As Ricketts's division approached the Confederate lines, it became clear that the enemy was still there in force and was showing no sign of retreating. Pope, unnerved by these reports, contemplated waiting for McClellan to arrive with the II and VI Corps, but then worried that McClellan would take credit for any victory in the battle, so he decided to attack immediately rather than wait. Shortly after noon, Pope issued orders for Porter's corps, supported by Hatch and Reynolds, to advance west along the turnpike. At the same time, Ricketts, Kearny, and Hooker were to advance on the Confederate left. This dual movement would potentially crush the retreating Confederates. But the Confederates were not retreating, and were in fact hoping to be attacked. Lee was still waiting for an opportunity to counterattack with Longstreet's force. Although he was not certain that Pope would attack that day, Lee positioned 18 artillery pieces under Col. Stephen D. Lee on high ground northeast of the Brawner Farm, ideally situated to bombard the open fields in front of Jackson's position.

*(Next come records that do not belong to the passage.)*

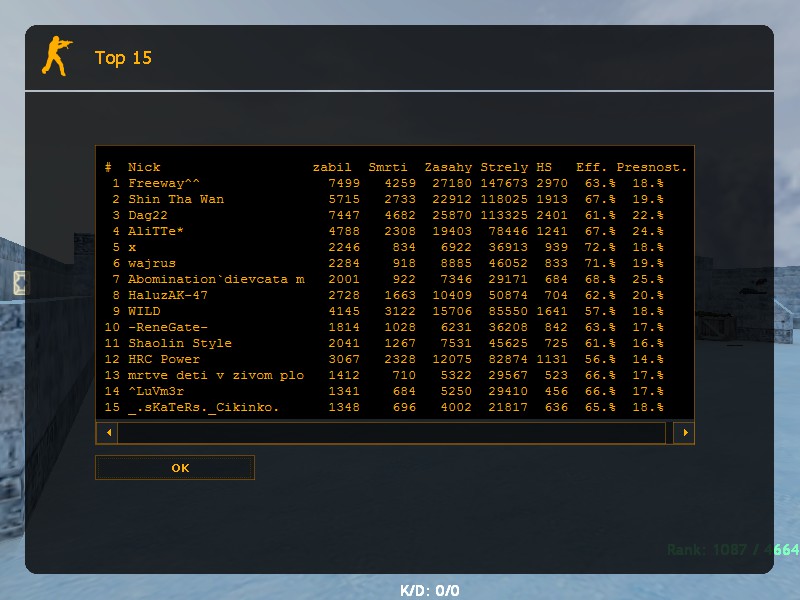Click the Rank status text at bottom right

[x=732, y=550]
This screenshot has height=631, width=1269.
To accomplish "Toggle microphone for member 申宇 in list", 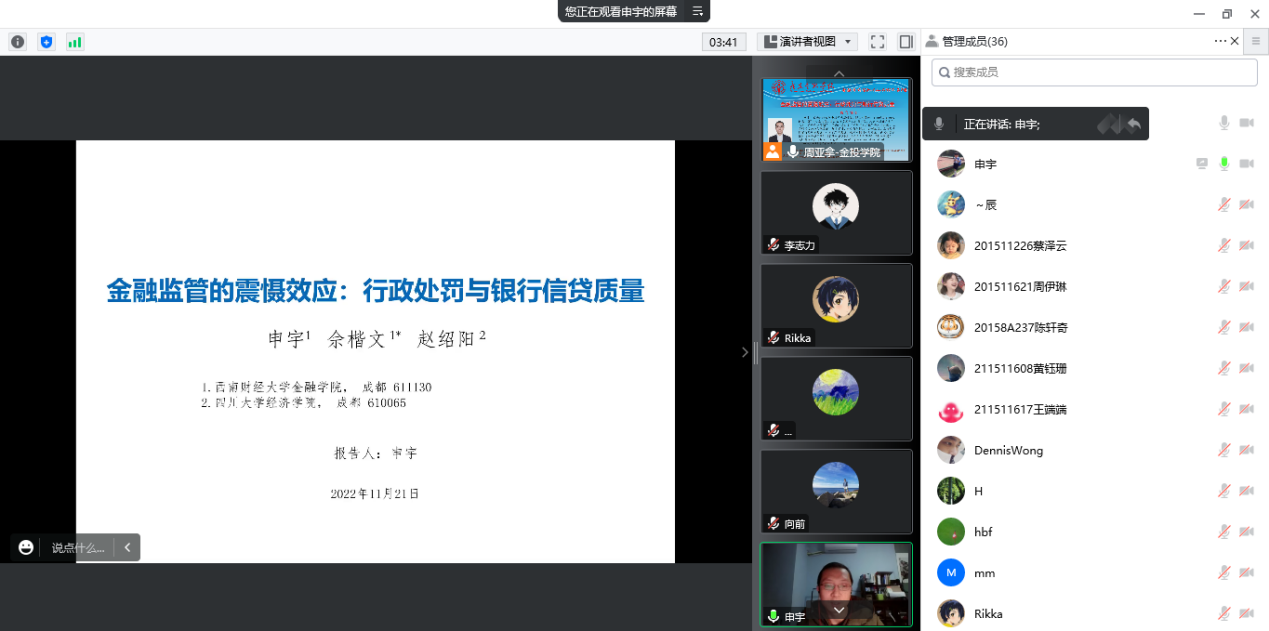I will [1223, 164].
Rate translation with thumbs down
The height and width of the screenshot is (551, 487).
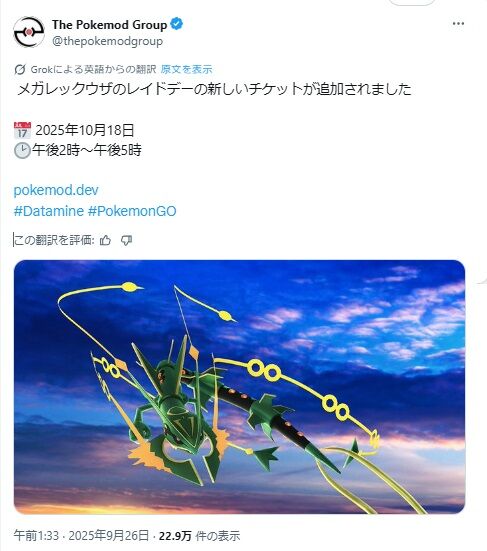coord(126,240)
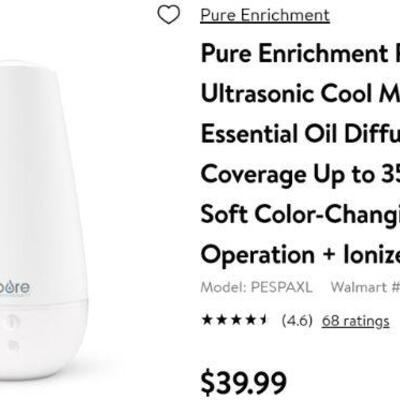Open the 68 ratings link

(356, 321)
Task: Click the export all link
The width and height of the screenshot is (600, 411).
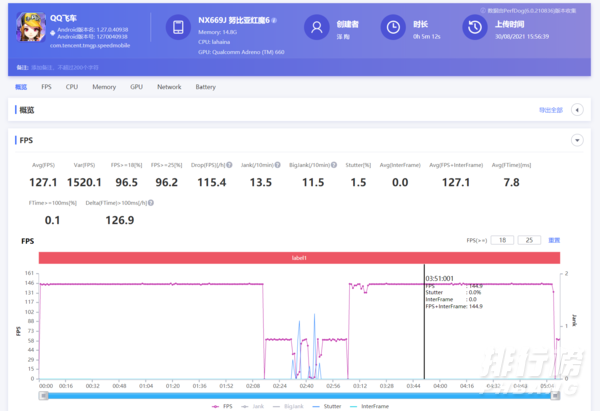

Porter's corps was actually not in position to pursue west on the turnpike, but was in the woods north of the turnpike near Groveton. It took about two hours to prepare the assault on Jackson's line, ten brigades numbering roughly 10,000 men, with 28 artillery pieces on Dogan Ridge to support them. On the right, Ricketts' division would support Heintzelman while Sigel's corps remained in reserve to the rear. Reynolds' division was stationed near Henry House Hill, with King's division on its right. Porter would strike Jackson's right flank with his 1st Division. Since General Morell was not present, command of the remaining troops fell to Brig. Gen Daniel Butterfield, the ranking brigadier in the division. George Sykes' division of regular army troops was held in reserve. As noon approached and the sun climbed high up in the sky, temperatures on the battlefield topped 90 °F.

The Confederates, however, attempted to strike the first blow. Elements of Hill's and Ewell's divisions came charging out of the woods and surprised some of Ricketts' men with a volley or two, but once again the Union artillery on Dogan Ridge was too much for them and after being blasted by shellfire, they withdrew back to the line of the unfinished railroad.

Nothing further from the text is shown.